Everglades National Park was established in 1947 and is the largest subtropical wetland in the United States. It is located 30 miles west of Miami, Florida and covers an area of 1.5 million acres. Most of the park is protected for wildlife preservation and is accessible to the public but an area near Miami is open for airboat tours.
The everglades is known as the “River of Grass” because it’s slow moving water that filters water as it moves south. It contains the largest mangrove ecosystem in the Western Hemisphere, the largest continuous stand of sawgrass prairie and the most significant breeding ground for wading birds in North America.
The majority of the park that I saw during my visit were areas of mangrove forests. They thrive in salty environments because they can get freshwater from the saltwater. Mangrove forest provide habitat and refuge to wildlife such as birds, fish, shellfish and mammals. Photos of the mangrove forest are shown below.
Some places the mangrove trees are far enough apart that they aren’t entwined together at the roots but close enough that the tops of the trees touch. This creates a tunnel that small boats can pass under the tree limbs. The photos below are a mangrove tunnel as we were approaching, going through and exiting the tunnel.
Growing alongside the mangroves are areas of cattails.
Trees and prairie
There are place in the park with small islands where trees and prairie grass grows. These places provide a habitat for birds and animals that need dry land to survive.
The water in the park is not at a constant level. Sometimes the water level changes from the tides and other times the dry and wet season causes the water level to rise or fall. The water depth in some place may only be an inch or two which prevents most boats from being able to maneuver without becoming stuck. Even airboats need the right amount of water depending on the weight of the people in the boat.
The everglades is full of wildlife but the majority of the wildlife that you can expect to see are birds. Most people tour the everglades on an airboat and the noise from the airboat causes the birds to fly to quitter location. A good example of this is seen in the following photos.
Great Egret flying from the treetops
Green Heron in flight
Little Blue Heron in flight
Three White Ibis in flight
Some birds don’t seem to be bothered by the noise of the airboat. Maybe they aren’t threatened by the presents of boats or they may have another reason to stay in the area.
Three Tri-colored Heron are content to stay in the treetop and watch the action.
A Red-shouldered Hawk is not intimidated by people.
Three Mottled Ducks and a Common Gallinule don’t pay any attention to the passing boat.
This Black-necked Stilt may be concerned by the but she doesn’t want to leave her nest unattended.
This Turkey Vulture has no worries about people coming close.
Some animals are a little hard to spot but it is best to keep an eye out for some of the dangerous animals that might be in the area.
This large alligator is tucked between the cattails and at the base of the mangroves.
Everglades National Park might not be the place for everyone but it really is not a park for people, it is a park for preserving the environment and a habitat for wildlife. The everglades is a vast place and one of the world’s most varied ecosystems. It is home to hundreds of species of plants and wildlife that live in a range of ecosystem from mangroves to prairies to pinelands.
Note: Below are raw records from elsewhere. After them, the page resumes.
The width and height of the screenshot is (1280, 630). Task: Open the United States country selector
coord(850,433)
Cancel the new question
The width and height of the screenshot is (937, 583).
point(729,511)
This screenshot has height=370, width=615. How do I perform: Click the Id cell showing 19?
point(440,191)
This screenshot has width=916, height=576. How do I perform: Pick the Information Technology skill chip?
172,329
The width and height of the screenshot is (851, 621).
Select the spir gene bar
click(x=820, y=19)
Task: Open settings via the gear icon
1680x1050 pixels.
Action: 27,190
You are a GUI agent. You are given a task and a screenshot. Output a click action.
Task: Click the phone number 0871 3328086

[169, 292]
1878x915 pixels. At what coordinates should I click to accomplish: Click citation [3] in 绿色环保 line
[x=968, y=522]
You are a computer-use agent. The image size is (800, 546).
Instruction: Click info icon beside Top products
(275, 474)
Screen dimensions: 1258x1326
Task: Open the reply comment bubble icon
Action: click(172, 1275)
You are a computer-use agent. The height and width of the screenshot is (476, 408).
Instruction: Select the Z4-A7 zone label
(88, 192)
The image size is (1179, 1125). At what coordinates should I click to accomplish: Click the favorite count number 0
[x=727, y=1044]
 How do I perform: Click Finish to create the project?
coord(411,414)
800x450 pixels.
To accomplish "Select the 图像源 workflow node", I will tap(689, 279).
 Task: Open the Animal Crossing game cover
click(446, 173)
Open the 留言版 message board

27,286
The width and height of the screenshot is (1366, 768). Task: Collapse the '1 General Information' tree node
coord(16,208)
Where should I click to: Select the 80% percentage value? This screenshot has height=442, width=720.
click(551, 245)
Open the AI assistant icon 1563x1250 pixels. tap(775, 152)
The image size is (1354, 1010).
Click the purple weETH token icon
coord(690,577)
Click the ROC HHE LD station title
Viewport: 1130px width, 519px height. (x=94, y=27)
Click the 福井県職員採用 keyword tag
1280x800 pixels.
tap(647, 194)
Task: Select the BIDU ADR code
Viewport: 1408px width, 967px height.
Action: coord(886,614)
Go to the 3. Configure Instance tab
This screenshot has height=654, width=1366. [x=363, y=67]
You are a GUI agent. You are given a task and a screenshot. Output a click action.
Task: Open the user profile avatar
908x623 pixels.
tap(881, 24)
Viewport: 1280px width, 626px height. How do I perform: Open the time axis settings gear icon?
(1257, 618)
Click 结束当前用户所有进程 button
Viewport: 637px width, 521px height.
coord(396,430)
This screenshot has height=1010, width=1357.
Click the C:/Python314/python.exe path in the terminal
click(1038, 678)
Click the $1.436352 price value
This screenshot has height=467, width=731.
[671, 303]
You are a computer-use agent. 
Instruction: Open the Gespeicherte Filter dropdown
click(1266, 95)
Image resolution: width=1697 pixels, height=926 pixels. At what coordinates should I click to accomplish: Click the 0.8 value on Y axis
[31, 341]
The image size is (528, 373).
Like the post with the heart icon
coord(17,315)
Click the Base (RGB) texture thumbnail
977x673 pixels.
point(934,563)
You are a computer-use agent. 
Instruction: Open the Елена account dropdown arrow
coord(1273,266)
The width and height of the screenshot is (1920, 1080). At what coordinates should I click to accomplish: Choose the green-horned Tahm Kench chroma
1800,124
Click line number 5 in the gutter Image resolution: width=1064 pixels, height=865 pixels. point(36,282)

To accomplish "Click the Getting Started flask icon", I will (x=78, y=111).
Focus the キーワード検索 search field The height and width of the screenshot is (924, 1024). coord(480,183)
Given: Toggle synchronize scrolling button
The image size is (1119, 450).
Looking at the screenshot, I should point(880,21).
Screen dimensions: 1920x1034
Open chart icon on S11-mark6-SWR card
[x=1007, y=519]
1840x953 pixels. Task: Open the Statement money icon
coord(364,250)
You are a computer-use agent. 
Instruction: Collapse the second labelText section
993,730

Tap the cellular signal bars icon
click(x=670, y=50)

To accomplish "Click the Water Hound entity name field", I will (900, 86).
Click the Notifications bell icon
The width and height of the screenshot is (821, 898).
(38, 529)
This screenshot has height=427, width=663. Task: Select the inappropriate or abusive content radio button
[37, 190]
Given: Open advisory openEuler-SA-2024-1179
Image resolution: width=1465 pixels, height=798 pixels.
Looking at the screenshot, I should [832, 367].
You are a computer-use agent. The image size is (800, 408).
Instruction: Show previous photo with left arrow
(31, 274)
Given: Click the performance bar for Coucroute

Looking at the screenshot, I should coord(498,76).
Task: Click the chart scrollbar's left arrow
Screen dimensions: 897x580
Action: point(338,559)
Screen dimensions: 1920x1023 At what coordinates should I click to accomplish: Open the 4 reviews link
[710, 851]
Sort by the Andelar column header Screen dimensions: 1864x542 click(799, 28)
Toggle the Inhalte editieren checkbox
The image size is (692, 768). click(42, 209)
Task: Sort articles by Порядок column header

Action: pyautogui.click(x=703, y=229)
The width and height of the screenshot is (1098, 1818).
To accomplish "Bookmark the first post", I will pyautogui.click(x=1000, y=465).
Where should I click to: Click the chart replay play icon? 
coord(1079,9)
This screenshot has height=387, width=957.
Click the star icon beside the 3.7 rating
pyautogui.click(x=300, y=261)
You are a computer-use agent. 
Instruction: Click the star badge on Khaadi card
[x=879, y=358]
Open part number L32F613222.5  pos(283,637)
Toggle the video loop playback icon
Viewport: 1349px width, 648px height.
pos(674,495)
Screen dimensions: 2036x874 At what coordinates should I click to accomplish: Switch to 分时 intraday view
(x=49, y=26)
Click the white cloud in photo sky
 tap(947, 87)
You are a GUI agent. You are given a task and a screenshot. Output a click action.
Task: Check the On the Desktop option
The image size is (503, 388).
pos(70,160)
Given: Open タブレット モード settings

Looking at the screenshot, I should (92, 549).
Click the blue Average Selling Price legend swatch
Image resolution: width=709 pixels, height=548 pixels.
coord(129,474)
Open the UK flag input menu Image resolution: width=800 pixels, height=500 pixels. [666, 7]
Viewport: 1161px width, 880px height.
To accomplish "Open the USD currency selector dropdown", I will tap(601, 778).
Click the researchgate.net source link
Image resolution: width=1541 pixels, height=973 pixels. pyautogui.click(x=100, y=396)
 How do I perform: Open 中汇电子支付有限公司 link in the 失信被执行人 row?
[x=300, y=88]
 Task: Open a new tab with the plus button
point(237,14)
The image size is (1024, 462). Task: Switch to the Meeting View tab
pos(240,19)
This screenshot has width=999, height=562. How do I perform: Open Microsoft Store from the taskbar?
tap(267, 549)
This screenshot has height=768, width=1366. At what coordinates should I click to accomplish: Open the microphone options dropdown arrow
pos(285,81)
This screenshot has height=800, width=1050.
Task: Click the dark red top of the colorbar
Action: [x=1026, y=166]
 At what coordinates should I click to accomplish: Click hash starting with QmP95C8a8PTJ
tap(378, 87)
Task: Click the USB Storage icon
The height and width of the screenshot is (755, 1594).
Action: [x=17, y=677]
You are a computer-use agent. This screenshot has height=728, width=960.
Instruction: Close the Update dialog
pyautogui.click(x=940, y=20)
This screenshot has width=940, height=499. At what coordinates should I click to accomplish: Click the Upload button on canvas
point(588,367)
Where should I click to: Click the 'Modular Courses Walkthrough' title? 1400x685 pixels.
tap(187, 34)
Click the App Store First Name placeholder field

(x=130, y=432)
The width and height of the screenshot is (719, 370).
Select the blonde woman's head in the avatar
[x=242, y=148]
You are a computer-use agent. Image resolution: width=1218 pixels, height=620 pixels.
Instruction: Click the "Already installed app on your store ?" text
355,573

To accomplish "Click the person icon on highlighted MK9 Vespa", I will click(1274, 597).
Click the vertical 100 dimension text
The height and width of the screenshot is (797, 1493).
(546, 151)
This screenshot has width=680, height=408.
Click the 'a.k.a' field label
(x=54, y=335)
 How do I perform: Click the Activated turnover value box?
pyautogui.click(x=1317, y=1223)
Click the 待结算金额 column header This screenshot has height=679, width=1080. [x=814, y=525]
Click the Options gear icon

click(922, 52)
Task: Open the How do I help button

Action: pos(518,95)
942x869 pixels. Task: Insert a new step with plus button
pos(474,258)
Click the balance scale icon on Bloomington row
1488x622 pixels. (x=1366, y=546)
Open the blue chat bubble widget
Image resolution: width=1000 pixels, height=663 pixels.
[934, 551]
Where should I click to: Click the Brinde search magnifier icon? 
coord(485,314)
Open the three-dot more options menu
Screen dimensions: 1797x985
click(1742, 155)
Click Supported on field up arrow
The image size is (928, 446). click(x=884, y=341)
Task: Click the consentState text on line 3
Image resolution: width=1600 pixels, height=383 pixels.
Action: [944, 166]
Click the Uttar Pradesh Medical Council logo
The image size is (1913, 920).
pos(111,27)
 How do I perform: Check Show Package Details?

There are several options for experiencing the variety of nature and wildlife which include hiking trail and kayaking but taking a trip through the park in an airboat is a unique way to see the park and it is a fun activity. An airboat may not be a quiet day in nature but it is a way to see more of the environment quickly and it is a great way to get an up close view of a gator.
Anyone who loves the great outdoors will love experiencing the variety of ecosystem and wildlife that Everglades National Park had to offer!